Internal security measures, including restricted computer access and limited access to personal information collected by our organization. We take precautions in the disposal or destruction of personal information to prevent unauthorized parties from gaining access to information. These measures include:

• Ensuring that no one may retrieve personal information after disposal
• Shredding documents before recycling them
• Deleting electronically stored information

8. Openness

We will make readily available to individuals requesting specific information about our policies and procedures relating to the management of personal information that is under our control.

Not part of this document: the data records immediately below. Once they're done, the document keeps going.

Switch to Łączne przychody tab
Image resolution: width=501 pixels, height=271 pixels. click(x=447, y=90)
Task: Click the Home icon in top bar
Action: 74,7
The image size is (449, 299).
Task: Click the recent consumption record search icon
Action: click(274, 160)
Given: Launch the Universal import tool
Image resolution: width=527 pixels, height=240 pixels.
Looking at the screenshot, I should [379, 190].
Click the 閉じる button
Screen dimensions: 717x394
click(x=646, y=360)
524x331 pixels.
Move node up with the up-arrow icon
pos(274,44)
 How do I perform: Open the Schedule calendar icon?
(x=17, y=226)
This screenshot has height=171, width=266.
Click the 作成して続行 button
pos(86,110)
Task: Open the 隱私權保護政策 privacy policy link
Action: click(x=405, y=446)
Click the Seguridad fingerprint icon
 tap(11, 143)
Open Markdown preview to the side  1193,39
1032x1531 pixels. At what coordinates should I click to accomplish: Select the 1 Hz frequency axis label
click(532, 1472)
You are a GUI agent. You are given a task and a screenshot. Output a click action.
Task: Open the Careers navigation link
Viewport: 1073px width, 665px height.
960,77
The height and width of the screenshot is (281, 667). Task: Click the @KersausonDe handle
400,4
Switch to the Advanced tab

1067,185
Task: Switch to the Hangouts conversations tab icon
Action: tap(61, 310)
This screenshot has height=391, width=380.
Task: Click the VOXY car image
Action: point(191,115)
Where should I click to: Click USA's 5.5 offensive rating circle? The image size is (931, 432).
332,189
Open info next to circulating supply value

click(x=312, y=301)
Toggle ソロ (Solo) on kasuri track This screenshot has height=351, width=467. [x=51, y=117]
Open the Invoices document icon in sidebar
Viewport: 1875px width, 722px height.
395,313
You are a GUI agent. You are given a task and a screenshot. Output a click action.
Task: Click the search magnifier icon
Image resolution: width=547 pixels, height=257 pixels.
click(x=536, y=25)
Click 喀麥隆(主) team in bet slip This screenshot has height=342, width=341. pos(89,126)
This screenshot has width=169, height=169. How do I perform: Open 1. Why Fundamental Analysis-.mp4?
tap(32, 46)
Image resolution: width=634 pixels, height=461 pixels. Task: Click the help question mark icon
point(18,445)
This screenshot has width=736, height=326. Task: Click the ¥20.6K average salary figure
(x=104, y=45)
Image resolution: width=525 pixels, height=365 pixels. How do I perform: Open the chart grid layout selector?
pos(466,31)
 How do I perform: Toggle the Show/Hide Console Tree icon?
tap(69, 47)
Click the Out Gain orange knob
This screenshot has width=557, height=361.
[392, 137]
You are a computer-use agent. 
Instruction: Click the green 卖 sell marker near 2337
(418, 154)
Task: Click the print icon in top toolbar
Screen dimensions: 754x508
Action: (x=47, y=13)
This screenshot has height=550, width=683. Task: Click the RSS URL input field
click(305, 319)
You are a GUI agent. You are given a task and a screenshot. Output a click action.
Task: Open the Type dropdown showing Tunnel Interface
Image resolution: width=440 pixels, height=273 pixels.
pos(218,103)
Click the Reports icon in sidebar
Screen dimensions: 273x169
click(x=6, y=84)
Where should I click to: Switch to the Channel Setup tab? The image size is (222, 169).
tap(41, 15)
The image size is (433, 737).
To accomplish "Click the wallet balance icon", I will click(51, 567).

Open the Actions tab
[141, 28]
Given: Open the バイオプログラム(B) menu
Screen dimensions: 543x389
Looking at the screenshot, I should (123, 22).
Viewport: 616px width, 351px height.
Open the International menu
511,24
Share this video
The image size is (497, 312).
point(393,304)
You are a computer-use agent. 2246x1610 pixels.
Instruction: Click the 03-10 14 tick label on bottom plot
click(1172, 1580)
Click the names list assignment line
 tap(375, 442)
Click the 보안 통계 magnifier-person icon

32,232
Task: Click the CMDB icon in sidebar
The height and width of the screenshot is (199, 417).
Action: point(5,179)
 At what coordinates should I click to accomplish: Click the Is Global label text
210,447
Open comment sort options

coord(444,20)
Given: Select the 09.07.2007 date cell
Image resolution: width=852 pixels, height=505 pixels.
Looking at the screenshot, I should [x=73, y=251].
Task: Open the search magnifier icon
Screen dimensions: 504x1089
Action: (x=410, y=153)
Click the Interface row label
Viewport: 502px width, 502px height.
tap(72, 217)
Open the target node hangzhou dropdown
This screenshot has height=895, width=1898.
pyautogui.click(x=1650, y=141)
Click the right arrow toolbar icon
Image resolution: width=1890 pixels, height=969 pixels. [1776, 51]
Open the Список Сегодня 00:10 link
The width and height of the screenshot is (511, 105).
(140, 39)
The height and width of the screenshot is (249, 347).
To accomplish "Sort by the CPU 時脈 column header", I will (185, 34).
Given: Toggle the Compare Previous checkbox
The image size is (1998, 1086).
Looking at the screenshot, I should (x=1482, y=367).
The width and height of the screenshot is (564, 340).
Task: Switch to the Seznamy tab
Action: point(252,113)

Forward any inquiries to the Chief Policy Officer identified in principle 1. Access to personal information may be denied for a number of reasons as outlined in principal 9. When lawful exceptions apply, our organization shall provide a detailed reason for the denial.

9. Individual Access

Upon request, an individual will be informed of the existence, use and disclosure of his or her personal information, which is under our control, and may be given access to and be permitted to challenge the accuracy and the completeness of that information.

• There are lawful exceptions that will prevent us from providing access, which include, but are not limited to the following:
• Personal information about another person might be revealed.
• Commercially confidential information might be revealed.
• Someone’s life or security might be compromised.
• The information was collected without consent for the purposes related to an investigation of a breach or an agreement or contravention of a law or other lawful exemption.
• The information was generated during the course of a formal dispute resolution process.
• The information is protected by the Solicitor/Client privilege.
• When restricted from providing this disclosure under Section 25 (1) of the Private Investigations and Security Guards Act; Revised Statutes of Ontario 1990 Chapter P.25.

10. Compliance

An individual may address a challenge concerning CPIO’s compliance with the principles governing the collection, use or disclosure of personal information by referring any inquiries to the Chief Privacy Officer.

The Council of Private Investigators – Ontario reserves the right to amend this Privacy Statement at any time at its discretion by posting a new Privacy Statement at this location. Any changes to this Privacy Statement will be in compliance with applicable privacy laws.